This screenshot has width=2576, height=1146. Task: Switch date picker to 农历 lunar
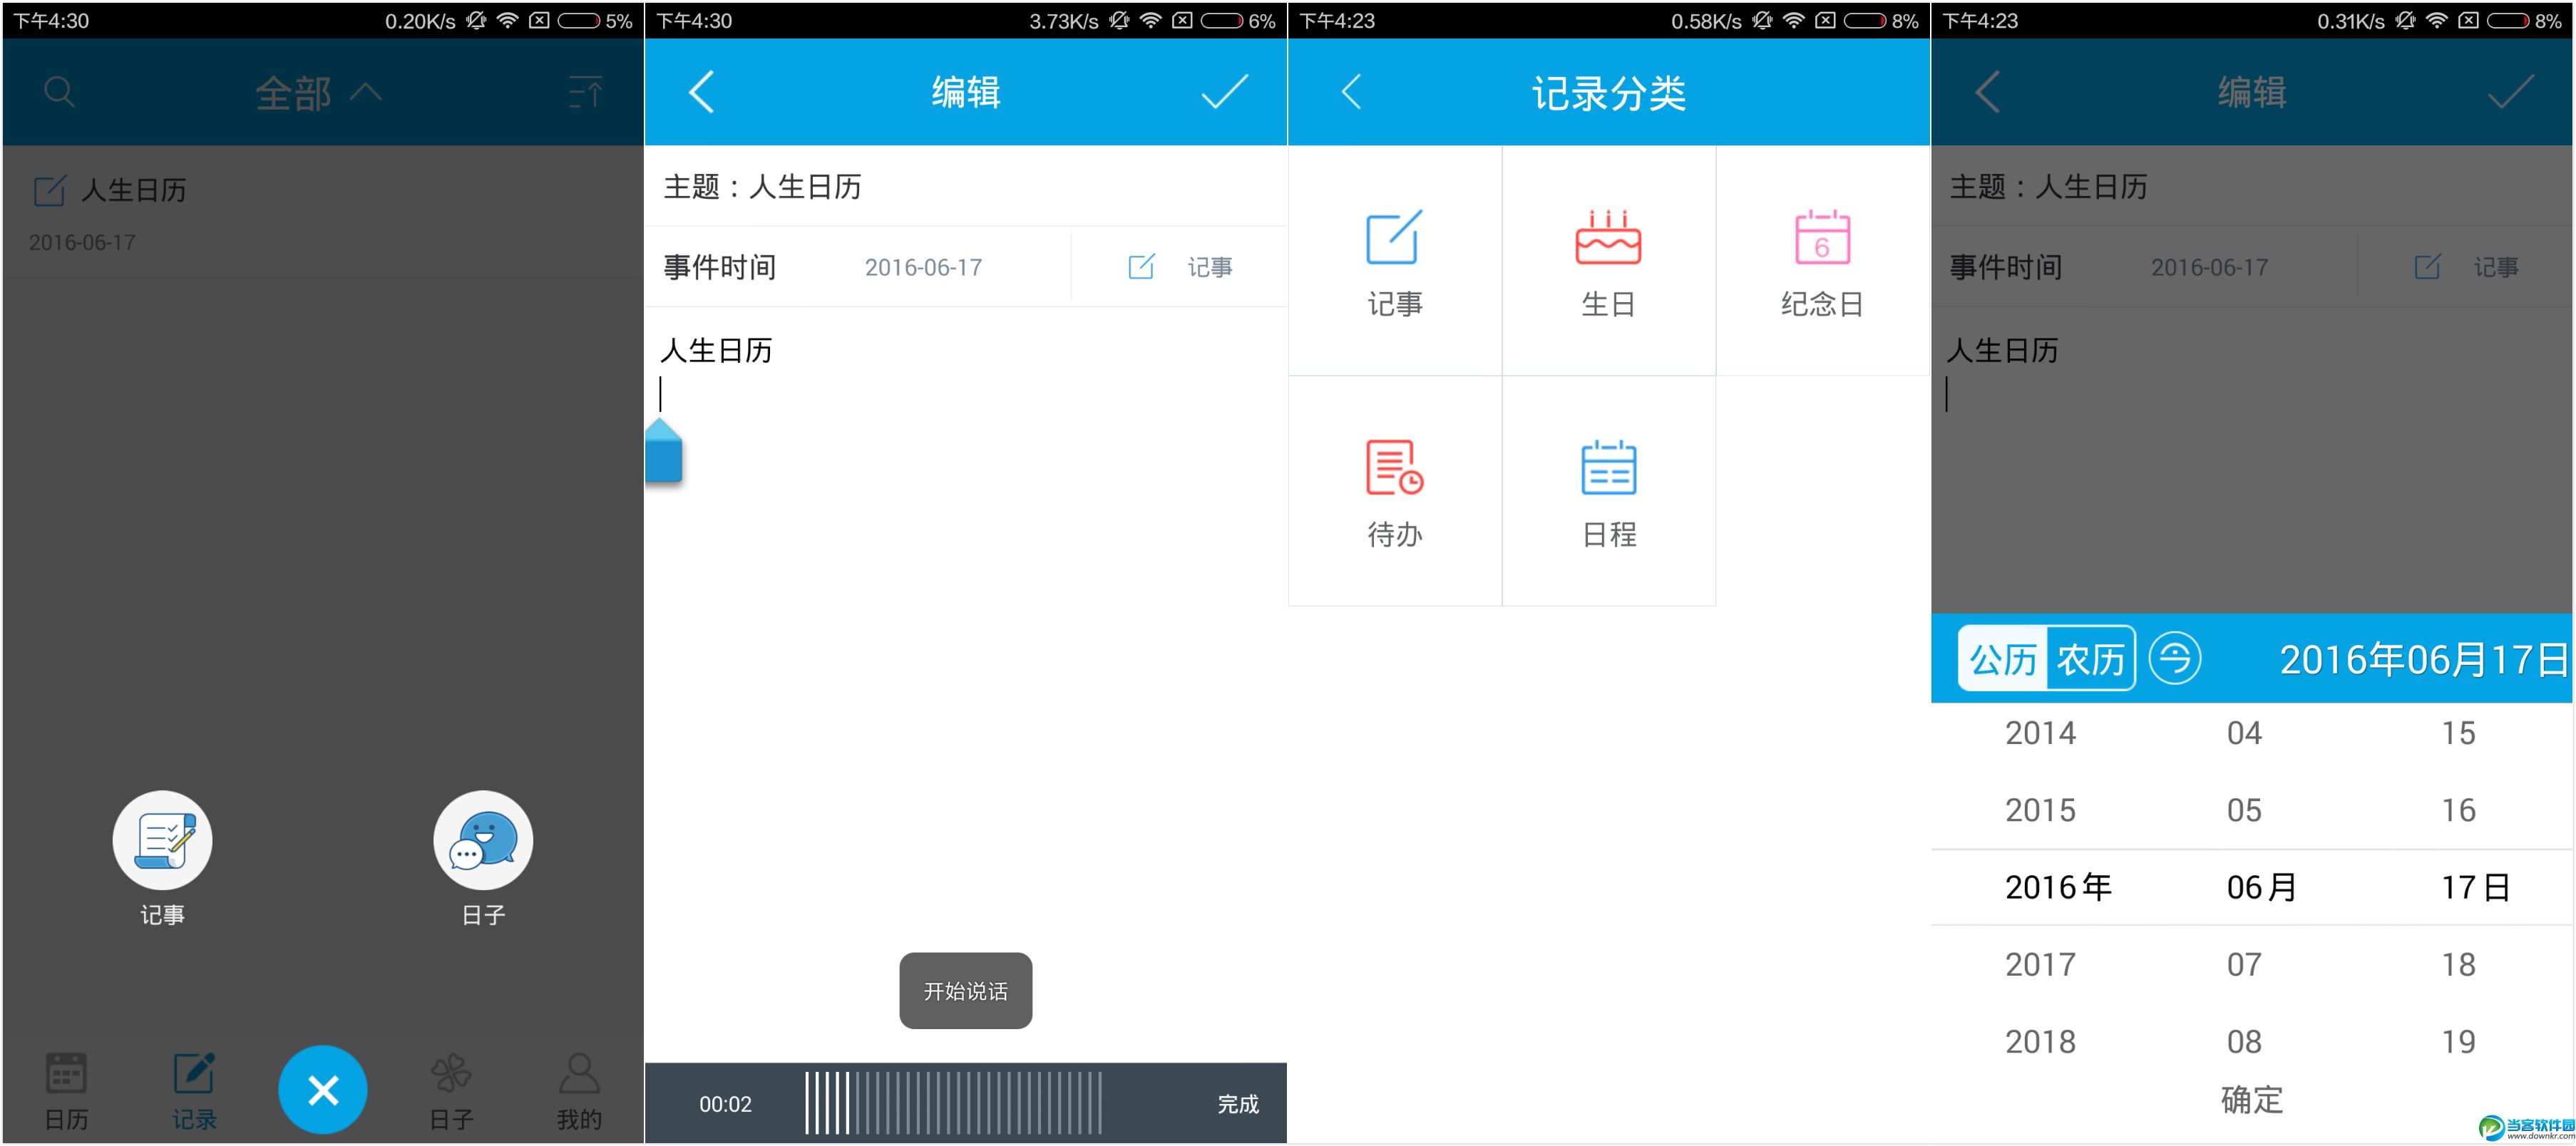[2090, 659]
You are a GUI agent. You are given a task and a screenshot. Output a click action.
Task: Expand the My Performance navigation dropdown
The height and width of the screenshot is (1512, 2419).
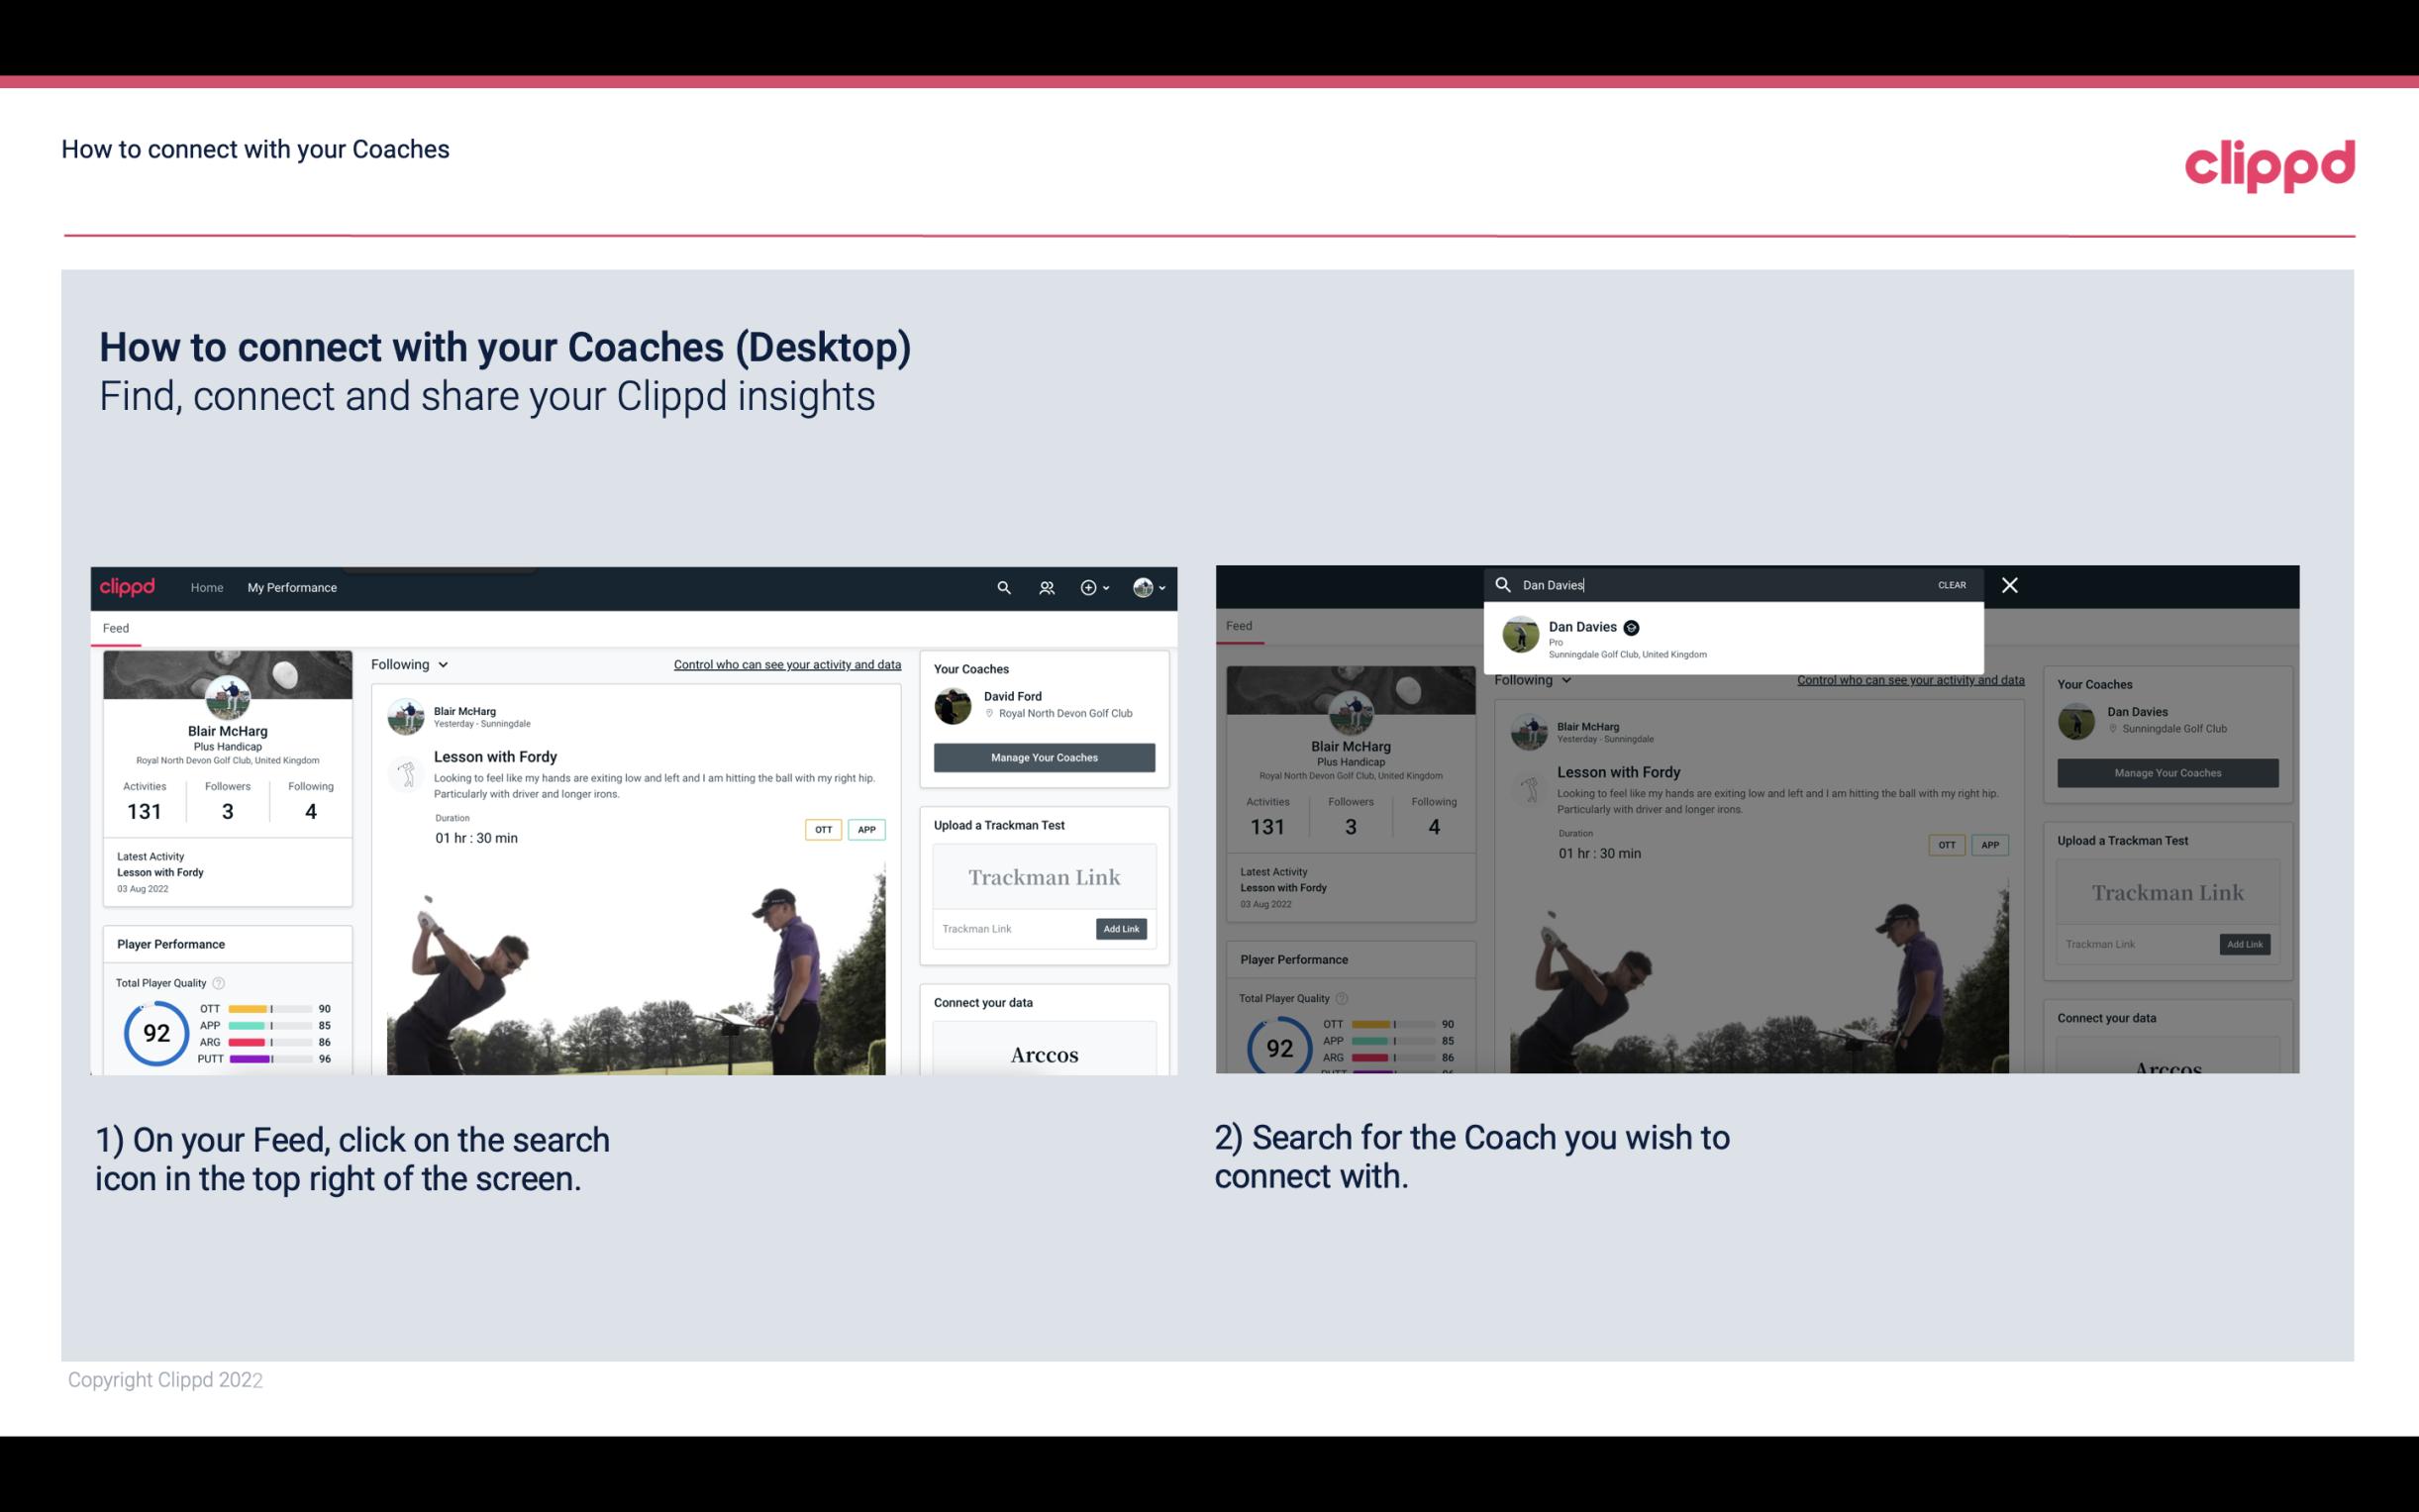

----------------

▸ **DESCRIPTION OF THE TASK**: Rewrite the text of all the items above with every "screenshot" changed to "image" and everything else left as it is, and leave the pictures out.

▸ **EXERCISE RESULT**:
This image has width=2576, height=1146. Task: Switch date picker to 农历 lunar
[2090, 659]
You are a GUI agent. You are given a task and a image. Output a click action.
Task: Expand the My Performance navigation dropdown
The height and width of the image is (1512, 2419).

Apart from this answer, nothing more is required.